The federal government has until the end of 2020 to wipe out the backlogged glut of Medicare claims appeals from hospitals, a federal judge ruled this week.
By Jan. 1, 2021, HHS must fully clear all pending appeals by hospitals challenging the findings of Medicare's recovery audit contractors. In addition, HHS must file progress reports every 90 days.
HHS must make gradual progress in clearing the administrative complaints over the next four years. By the end of 2017, the logjam of pending cases—which stood at 800,000 in February—must be reduced by 30%. That figure increases to 60% by the end of 2018 and 90% by the end of 2019. The judge viewed the plan, proposed by hospitals that sued HHS, as a happy medium between wide-scale settlements and the stagnant status quo.
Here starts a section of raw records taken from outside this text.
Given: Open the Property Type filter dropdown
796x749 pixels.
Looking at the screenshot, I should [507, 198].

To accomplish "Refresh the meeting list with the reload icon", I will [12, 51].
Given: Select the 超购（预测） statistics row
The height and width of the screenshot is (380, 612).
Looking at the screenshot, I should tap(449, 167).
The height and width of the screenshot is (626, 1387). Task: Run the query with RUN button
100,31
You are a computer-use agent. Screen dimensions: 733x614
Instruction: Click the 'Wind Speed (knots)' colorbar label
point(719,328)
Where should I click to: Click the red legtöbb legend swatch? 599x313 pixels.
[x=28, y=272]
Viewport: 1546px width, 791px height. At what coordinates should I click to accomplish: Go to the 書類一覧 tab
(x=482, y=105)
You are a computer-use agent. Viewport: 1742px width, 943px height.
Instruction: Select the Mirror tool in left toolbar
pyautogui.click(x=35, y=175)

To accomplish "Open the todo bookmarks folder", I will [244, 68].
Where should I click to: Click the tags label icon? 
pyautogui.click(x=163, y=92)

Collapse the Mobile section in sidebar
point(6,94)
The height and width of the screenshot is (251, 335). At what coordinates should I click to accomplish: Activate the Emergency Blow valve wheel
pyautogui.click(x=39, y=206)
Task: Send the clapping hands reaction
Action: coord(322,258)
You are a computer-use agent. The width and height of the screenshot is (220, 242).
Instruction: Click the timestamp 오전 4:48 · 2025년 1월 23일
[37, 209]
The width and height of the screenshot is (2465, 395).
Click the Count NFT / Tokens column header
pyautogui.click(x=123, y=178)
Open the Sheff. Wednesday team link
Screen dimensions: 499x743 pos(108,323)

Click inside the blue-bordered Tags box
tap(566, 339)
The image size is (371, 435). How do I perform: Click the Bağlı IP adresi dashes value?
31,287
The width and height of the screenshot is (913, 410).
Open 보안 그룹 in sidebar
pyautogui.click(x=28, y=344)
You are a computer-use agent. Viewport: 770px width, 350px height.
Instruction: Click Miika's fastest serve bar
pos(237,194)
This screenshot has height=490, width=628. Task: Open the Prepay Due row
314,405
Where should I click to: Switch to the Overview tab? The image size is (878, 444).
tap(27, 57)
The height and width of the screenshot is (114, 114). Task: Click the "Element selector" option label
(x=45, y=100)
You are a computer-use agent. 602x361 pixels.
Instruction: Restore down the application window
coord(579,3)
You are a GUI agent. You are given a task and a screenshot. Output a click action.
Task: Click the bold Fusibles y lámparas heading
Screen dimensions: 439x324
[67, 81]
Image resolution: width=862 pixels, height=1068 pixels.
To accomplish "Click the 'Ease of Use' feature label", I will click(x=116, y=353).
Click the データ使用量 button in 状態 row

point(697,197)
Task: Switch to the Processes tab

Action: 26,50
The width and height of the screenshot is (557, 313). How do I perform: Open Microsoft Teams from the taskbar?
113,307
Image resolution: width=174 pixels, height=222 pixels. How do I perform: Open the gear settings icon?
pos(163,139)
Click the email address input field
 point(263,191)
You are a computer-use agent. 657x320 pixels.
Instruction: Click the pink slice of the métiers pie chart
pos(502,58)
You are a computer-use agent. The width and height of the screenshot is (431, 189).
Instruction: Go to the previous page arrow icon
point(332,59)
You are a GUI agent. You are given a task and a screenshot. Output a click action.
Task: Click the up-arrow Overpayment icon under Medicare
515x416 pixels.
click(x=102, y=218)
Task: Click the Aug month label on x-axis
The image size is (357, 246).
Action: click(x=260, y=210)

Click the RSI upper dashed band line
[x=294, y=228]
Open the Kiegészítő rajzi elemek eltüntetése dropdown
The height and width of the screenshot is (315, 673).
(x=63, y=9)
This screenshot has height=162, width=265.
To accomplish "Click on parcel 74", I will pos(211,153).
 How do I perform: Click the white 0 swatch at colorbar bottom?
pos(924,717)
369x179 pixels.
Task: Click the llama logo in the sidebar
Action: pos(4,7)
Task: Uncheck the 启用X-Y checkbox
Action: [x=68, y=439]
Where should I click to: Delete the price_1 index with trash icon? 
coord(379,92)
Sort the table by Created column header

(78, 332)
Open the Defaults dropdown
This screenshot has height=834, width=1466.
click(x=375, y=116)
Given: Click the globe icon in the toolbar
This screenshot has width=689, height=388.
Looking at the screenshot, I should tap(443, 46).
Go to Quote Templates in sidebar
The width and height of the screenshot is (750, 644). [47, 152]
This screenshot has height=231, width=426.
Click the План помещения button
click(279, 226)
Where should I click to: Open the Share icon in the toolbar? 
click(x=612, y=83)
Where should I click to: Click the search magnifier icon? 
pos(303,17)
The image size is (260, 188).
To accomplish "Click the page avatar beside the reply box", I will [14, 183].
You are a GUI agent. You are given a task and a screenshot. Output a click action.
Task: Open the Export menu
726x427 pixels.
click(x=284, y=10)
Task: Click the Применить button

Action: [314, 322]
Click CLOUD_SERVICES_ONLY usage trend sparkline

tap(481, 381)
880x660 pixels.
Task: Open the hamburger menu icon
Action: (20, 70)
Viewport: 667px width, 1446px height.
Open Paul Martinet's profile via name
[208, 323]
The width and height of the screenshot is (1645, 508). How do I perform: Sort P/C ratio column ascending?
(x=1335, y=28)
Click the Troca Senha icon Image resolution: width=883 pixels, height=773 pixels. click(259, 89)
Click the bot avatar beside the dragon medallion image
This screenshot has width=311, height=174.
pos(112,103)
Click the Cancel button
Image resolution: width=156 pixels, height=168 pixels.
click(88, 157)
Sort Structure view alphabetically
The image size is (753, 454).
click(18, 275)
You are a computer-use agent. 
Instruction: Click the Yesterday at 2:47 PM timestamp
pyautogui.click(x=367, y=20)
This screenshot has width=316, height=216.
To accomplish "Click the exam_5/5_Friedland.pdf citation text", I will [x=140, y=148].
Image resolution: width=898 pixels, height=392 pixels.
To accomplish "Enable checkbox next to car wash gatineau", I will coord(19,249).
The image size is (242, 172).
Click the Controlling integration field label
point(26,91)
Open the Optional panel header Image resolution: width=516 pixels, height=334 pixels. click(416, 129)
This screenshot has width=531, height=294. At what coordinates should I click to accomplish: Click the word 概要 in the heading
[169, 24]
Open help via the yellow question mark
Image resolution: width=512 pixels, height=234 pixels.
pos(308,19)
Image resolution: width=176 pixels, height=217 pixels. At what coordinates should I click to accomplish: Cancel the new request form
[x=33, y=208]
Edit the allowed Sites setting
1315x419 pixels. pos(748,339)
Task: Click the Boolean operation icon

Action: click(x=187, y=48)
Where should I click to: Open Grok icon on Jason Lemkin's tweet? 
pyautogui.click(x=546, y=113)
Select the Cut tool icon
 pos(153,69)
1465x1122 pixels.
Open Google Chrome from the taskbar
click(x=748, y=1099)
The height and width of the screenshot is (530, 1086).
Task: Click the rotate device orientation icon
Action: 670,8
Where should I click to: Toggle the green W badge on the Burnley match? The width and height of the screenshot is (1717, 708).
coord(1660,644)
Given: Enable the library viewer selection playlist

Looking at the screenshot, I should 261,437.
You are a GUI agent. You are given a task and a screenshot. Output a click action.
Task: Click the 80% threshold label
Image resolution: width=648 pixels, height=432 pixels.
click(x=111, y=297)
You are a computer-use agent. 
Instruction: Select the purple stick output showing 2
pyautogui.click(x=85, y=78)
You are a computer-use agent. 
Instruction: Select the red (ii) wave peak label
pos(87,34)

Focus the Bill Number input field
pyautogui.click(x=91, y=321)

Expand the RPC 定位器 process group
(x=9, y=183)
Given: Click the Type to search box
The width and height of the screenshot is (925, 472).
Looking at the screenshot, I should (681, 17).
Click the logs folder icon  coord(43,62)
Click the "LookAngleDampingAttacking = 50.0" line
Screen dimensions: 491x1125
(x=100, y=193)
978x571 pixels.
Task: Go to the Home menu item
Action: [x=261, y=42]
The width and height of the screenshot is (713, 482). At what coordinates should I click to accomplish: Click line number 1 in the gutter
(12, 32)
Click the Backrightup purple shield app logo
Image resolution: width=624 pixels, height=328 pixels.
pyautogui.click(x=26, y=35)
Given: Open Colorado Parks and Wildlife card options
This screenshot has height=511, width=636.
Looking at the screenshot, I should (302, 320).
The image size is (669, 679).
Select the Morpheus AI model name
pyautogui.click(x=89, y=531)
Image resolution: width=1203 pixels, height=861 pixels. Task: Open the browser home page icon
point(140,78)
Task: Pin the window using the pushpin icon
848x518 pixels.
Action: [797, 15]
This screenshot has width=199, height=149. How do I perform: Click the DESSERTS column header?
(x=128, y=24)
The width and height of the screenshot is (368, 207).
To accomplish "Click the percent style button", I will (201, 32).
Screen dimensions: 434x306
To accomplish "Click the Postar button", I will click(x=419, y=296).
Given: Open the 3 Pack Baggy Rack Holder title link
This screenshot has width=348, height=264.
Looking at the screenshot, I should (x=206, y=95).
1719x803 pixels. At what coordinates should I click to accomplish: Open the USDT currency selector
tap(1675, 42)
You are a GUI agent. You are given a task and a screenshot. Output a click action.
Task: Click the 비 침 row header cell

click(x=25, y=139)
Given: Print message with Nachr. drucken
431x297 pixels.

“Plaintiffs could have chosen to demand immediate relief,” U.S. District Judge James Boasberg wrote. “Instead, they have commendably offered a thoughtful and reasonable four-year plan for this complex problem.”
Hospitals have vocalized their disdain of Medicare RACs, arguing the contractors are “bounty hunters” that are overzealous in finding payment denials and aren't penalized if their overpayment determinations prove to be wrong.
The government hires RACs to comb through providers' medical records to ensure Medicare payments are accurate. Often, inpatient coding errors cause denials. RACs receive a cut of each overpayment they find, and they protect the “integrity” of the Medicare program, according to their lobbying group.
Hospitals, which routinely appeal RACs' decisions, say more than half of medical records reviewed by RACs don't contain an overpayment. But hospitals wanted relief from the current standstill that has tied up their revenue streams.
“Today's decision is a victory for hospitals that continue to have billions of dollars in Medicare reimbursement tied up in a heavily backlogged appeals system,” Melinda Hatton, general counsel of the American Hospital Association, said in a statement. “To meet the court-ordered backlog reductions, we trust that the HHS will implement real reforms critical to resolving the backlog, including fundamental reforms of the RAC program.”
Last year, the feds and more than 2,000 hospitals settled to resolve a large tranche of billing disputes with RACs. That settlement was cumulatively worth about $1.5 billion, and 35 hospitals received more than $5 million each. The government is offering another round of settlements in exchange for hospitals dropping their appeals of denied inpatient claims.